第3話
12月12日。午前11時30分 探偵事務所休憩室。
「……泉石先輩! 泉石渚先輩!」
(誰かが俺の事を呼んでる? 美緒?)
いや ? 美緒がこんな所にいるはずがない。
だって美緒は……
「もう! 先輩! 起きて下さい! 先輩!」
声の主は、中々起きない渚の背中を思いっきり叩く。
「……いたたたぁぁああああああああああ!」
「お疲れ様です泉石先輩」
「……茉莉川さん?」
天使の笑顔で何事もなかったかのように渚の事を見つめ返す。
「先輩? まだ休憩時間はだいぶ早いですよ? それに、まだ仕事の途中ですよね?」
再び天使の笑顔。
けど、目元は笑っていない。
「……あぁ! また柿谷課長を怒らせたんですね? 先輩? 本当、課長に怒られるの好きですね? で今度は一体何をやらかしたんですか?」
「なにもしてないから」
「そうなんですか? 私、てっきり、なにかしでかしたらここにいるのかと」
「違うから! ってか誰がそんな話を君に?」
「えっ? 草津先輩ですけど?」
「あの野郎? そんなデタラメな情報教えやがって!」
「せっせ泉石先輩?」
突然、大きな声を出した渚に、杏奈驚く。
「……あぁ! ごめんねぇ? 茉莉川さん」
「あぁいいいえ! それより、自分なんか余計なこと言ったみたいですね?」
「あぁ! 茉莉川さんは何も悪くないよ! 悪いの君に嘘の情報を教えた草津のバカだったから! だから、茉莉川さんは何も気にすることはないよ!」
「すみません! でも……」
「茉莉川さん! ぼくになにか用事があったんじゃあないの!」
「あぁそうでした! 先輩! 草津先輩が捜してましたよ!」
「あぁ! 忘れてた! あいつに依頼人紹介するんだった。
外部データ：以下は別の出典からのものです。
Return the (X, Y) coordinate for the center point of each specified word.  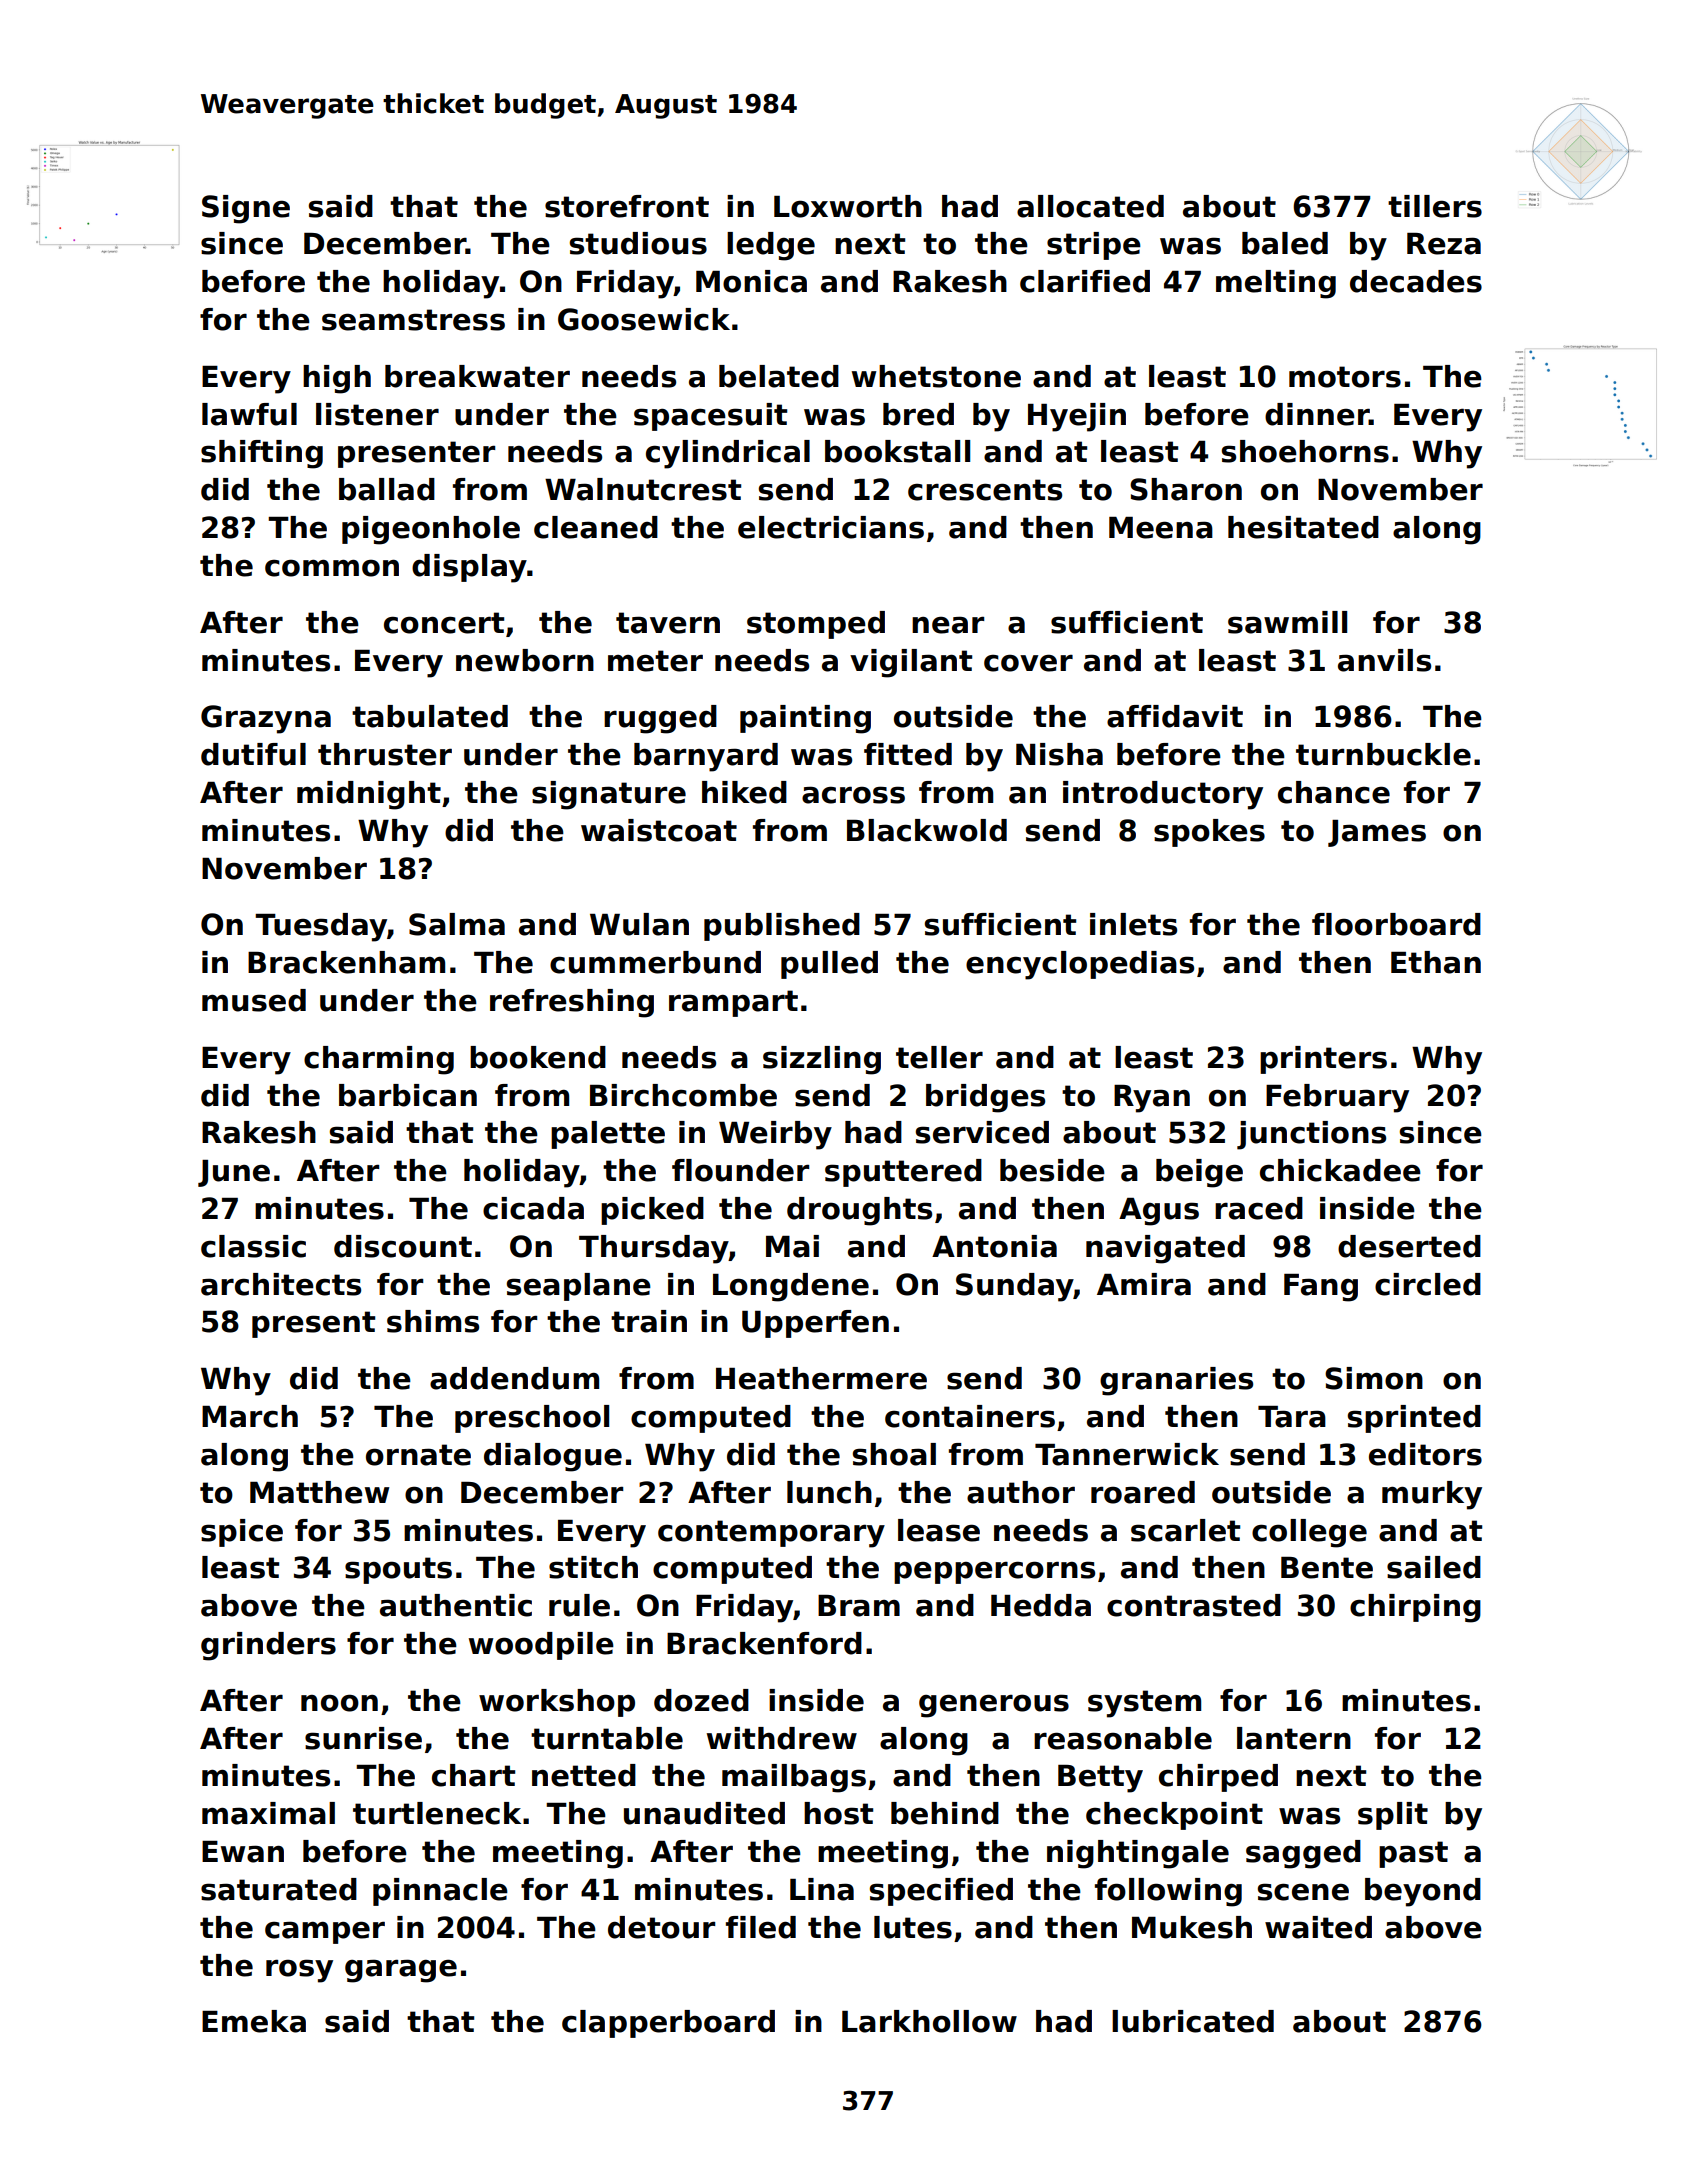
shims (433, 1321)
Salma (457, 924)
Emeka (254, 2021)
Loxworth (848, 206)
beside (1052, 1170)
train (649, 1321)
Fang (1321, 1288)
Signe (246, 209)
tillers (1435, 206)
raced (1259, 1208)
やべぇすっかり忘れた! ありがとう茉莉川さん!」
「どういたしまして! じゃあ、私は、自分の仕事を途中で抜け出してきたんでこれで失礼します」
コップに入れたお茶を一気に飲み干し、空になったカップをゴミ箱に投げ捨てる。
「お疲れ!」
「お疲れ様です」
休憩室の出入り口まで走り出していく杏奈の後ろ姿に、あの日の美緒の後ろ姿が重ねる。